Avec Hurry Up Tomorrow, The Weeknd referme la trilogie entamée avec After Hours et Dawn FM. Ce sixième album, annoncé comme le dernier sous ce nom de scène, adopte un ton sombre et introspectif, où l’artiste continue d’explorer ses tourments intérieurs sur fond de pop synthétique et de R&B électronique. Malgré des productions léchées et des collaborations prestigieuses avec Lana Del Rey, Travis Scott ou encore Justice, l’album peine à surprendre. Les influences de Michael Jackson ou Nina Simone sont palpables, mais leur intégration, parfois trop évidente, souligne davantage un essoufflement créatif qu’un véritable hommage.

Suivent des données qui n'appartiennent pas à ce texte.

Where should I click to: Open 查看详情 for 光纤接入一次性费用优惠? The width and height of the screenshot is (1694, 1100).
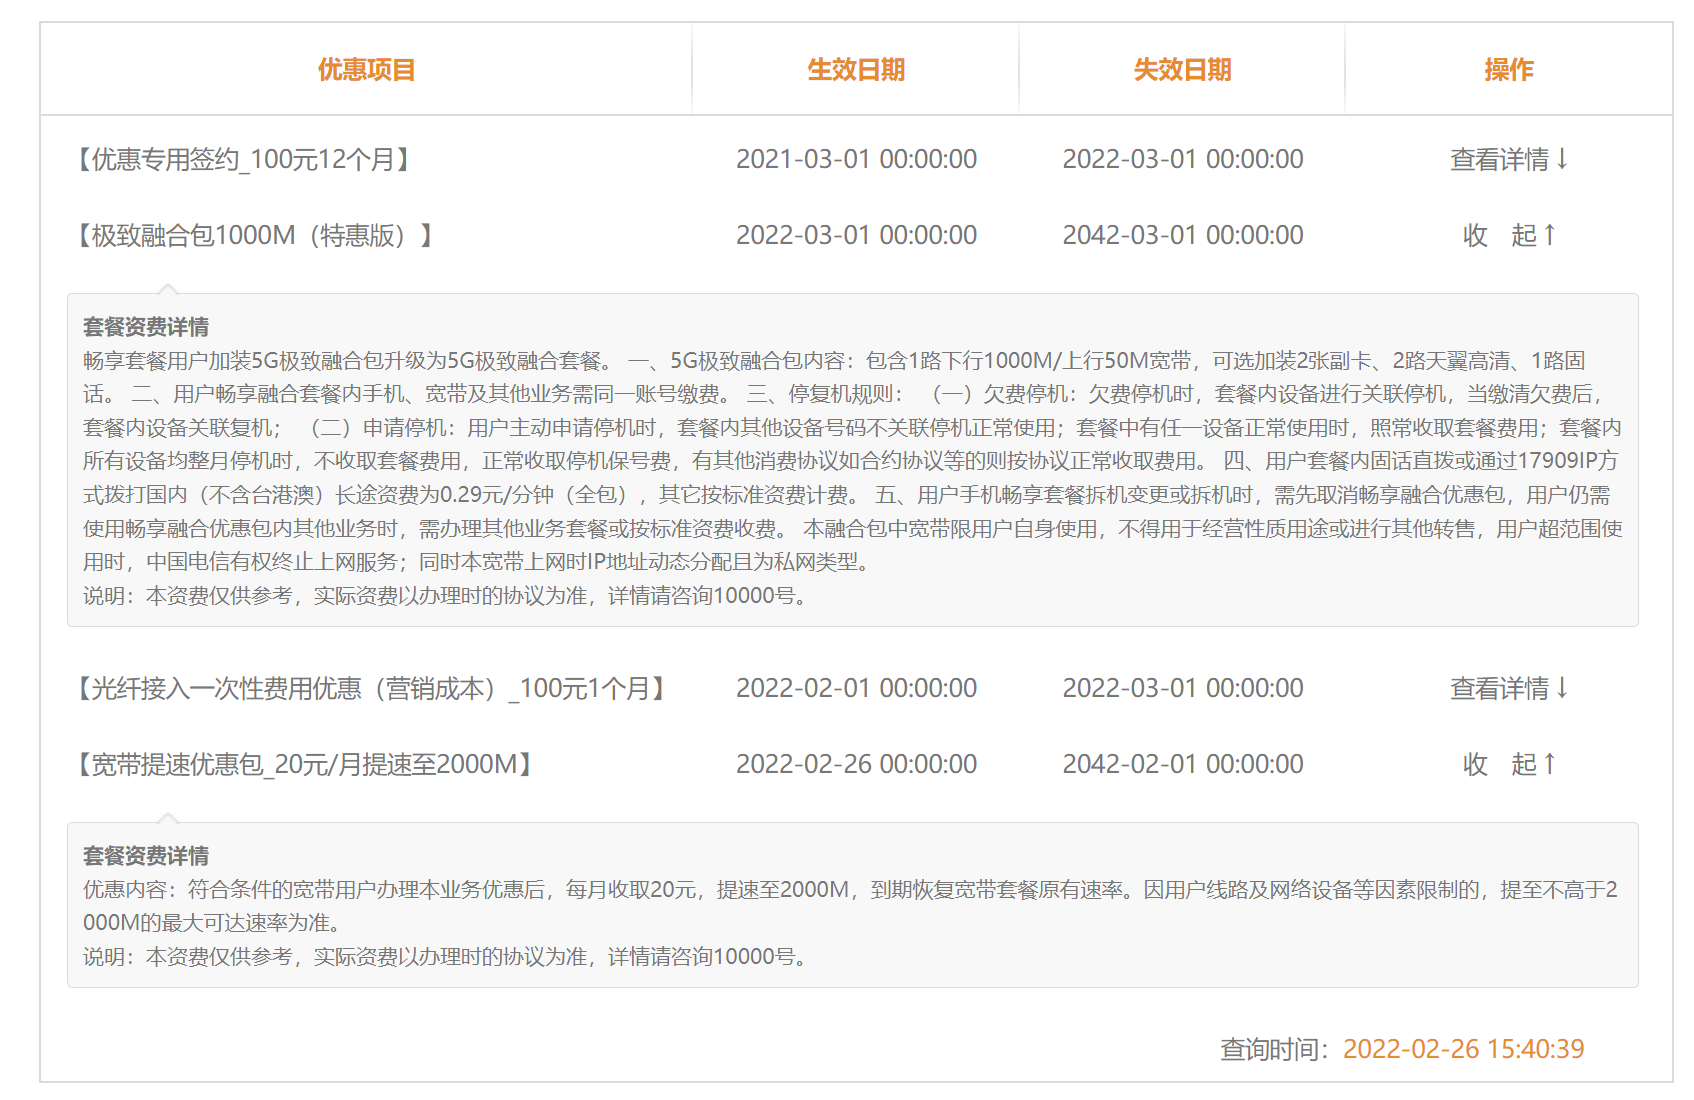click(x=1508, y=688)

Loin d’être un échec, Hurry Up Tomorrow souffre cependant d’une certaine répétitivité. Certains morceaux semblent recyclés d’anciens succès, et le recours constant aux vocodeurs et aux nappes électroniques finit par donner un aspect mécanique à l’ensemble. Pourtant, quelques titres parviennent à tirer leur épingle du jeu, comme The Abyss, porté par la voix envoûtante de Lana Del Rey, ou Wake Me Up, qui mêle habilement des sonorités rétro et une production moderne. Malgré ces réussites, le projet dans son ensemble peine à captiver autant que ses prédécesseurs.

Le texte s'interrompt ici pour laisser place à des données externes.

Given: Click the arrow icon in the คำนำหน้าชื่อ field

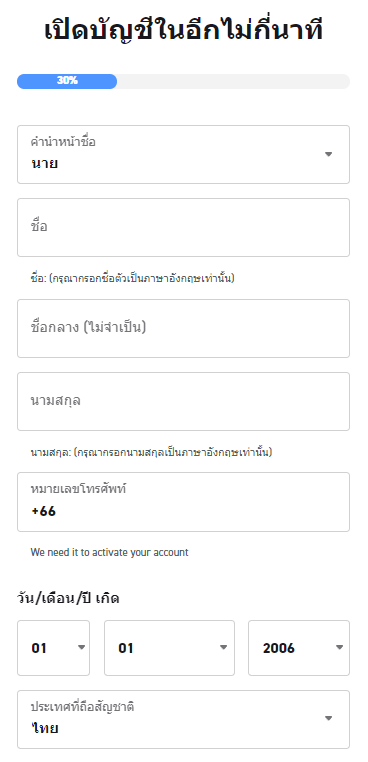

L’accueil commercial reste, lui, impressionnant : dès sa sortie, l’album s’est hissé en tête des ventes en France, preuve que The Weeknd conserve une aura indiscutable. Mais alors que l’artiste évoque un retour à son nom civil, Abel Tesfaye, ce disque ressemble davantage à une transition qu’à une conclusion éclatante. Entre nostalgie et lassitude, Hurry Up Tomorrow marque la fin d’une ère, mais laisse un goût d’inachevé.